Cette deuxième édition complétée de ce manuel est particulièrement pertinente et intéressante pour tous ceux qui veulent comprendre la finalité et le fonctionnement des services dits « secrets ». L’auteur, très impliqué dans les actions de formation au sein de l’INHESJ et de l’EOGN notamment, propose ainsi un panorama clair et précis de l’existant en France, en le plaçant dans une perspective historique, d’où l’inclusion de ce livre dans la collection Histoire.
Il s’agit, dans la tradition des éditions Eyrolles, plus d’un ouvrage universitaire que d’un récit avec l’évocation d’affaires célèbres. Un travail d’universitaire et non journalistique, mais qui permet ainsi de bien comprendre l’organisation de nos services avec la complexité et les sources de dysfonctionnement qui en résultent.
En effet, la situation actuelle est le fruit d’une longue évolution et de pratiques qui dépendent fortement du besoin exprimé par l’autorité, en l’occurrence l’État. L’auteur relate le pourquoi : avec la priorité accordée au renseignement et le comment ; avec les outils développés au fur et à mesure des décennies. Il est un fait qu’il faut distinguer ce qui ressort de l’action hors du territoire national, essentiellement liée à la diplomatie et à l’engagement militaire et ce qui est propre au territoire national avec une dimension policière beaucoup plus importante.

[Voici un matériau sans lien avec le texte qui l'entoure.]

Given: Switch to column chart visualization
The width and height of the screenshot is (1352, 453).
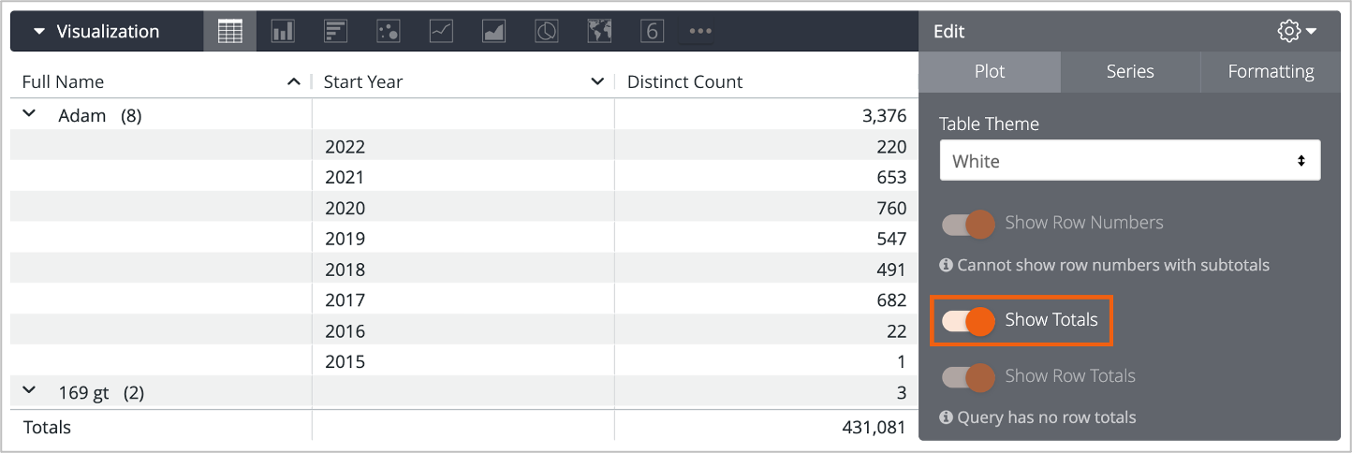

Au fil des pages, on constate que le dispositif piloté par le ministère de l’Intérieur est pour le moins compliqué avec des organismes parfois en concurrence structurelle de par leur histoire et de leurs autorités de tutelle. Cette dernière est d’ailleurs une des clés de compréhension du dispositif, mais aussi de ses failles par l’absence longue d’un réel niveau de coordination, même si celui-ci existe désormais à l’Élysée avec le Coordonnateur national. Il n’en demeure pas moins une certaine opacité et rivalité au sein de l’Intérieur, avec des conséquences opérationnelles parfois fâcheuses.
Toutefois, si cet ouvrage apporte beaucoup, il reste très « intérieur » centré et donc avec une approche plutôt policière. En effet, dans le domaine international, l’acquisition du renseignement passe aussi par le réseau diplomatique dont l’une des fonctions premières consiste bien à faire remonter vers Paris des informations vérifiées permettant aux autorités de faire des choix. Il faut également rajouter le rôle du monde académique qui apporte une réelle expertise sur certains sujets – avec la limite souvent contradictoire de la liberté revendiquée par le chercheur – notamment sur la connaissance de certaines zones crisogènes.

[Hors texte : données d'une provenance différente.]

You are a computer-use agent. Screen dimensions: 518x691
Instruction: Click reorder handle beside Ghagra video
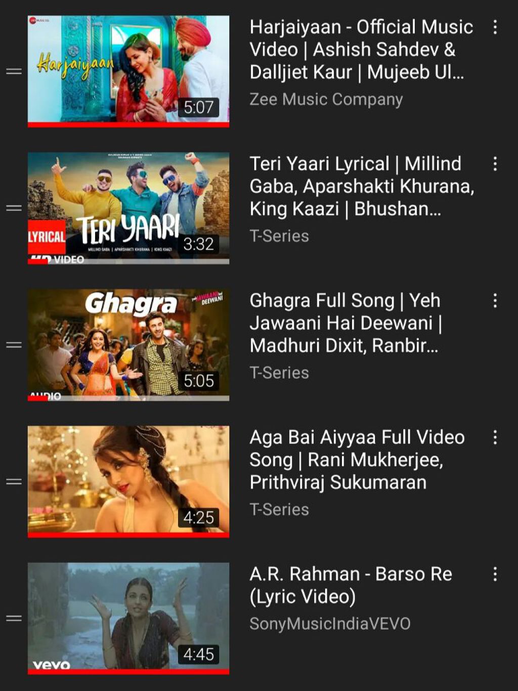pos(14,345)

On peut également regretter l’absence des think tanks qui, eux aussi, contribuent à l’analyse en rassemblant des compétences souvent partagées avec les Services. Par contre, le tempo n’est pas le même dans la mesure où ces organismes de recherche s’inscrivent plutôt dans le temps long, donc stratégique.

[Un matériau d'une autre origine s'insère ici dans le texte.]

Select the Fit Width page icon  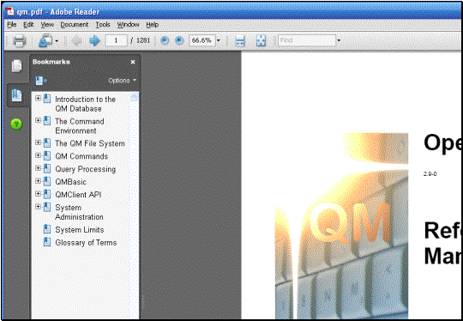[x=240, y=41]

Enfin, si le renseignement a été longtemps l’apanage de l’État, la compétition économique a développé les officines liées à l’intelligence économique, avec un retard certain par rapport au monde anglo-saxon toujours novateur dans ce champ d’activité. Là encore, il a fallu beaucoup de temps pour que les organismes de renseignement officiels prennent en compte ce besoin devenu essentiel pour protéger notre souveraineté économique, trop longtemps négligée et dont on voit hélas les conséquences aujourd’hui.
Plus que jamais, dans un monde où les tensions ne cessent de s’accroître, nos services secrets sont plus que jamais indispensables et doivent avoir les moyens techniques et financiers suffisants pour pouvoir être efficaces. Mais pour cela, il faut aussi des hommes et des femmes compétents et dévoués à défendre la France. Ce livre peut permettre ainsi à nos futurs agents de bien se préparer et donc de connaître le dispositif national qui sans aucun doute continuera à s’accroître et à s’adapter aux besoins de demain.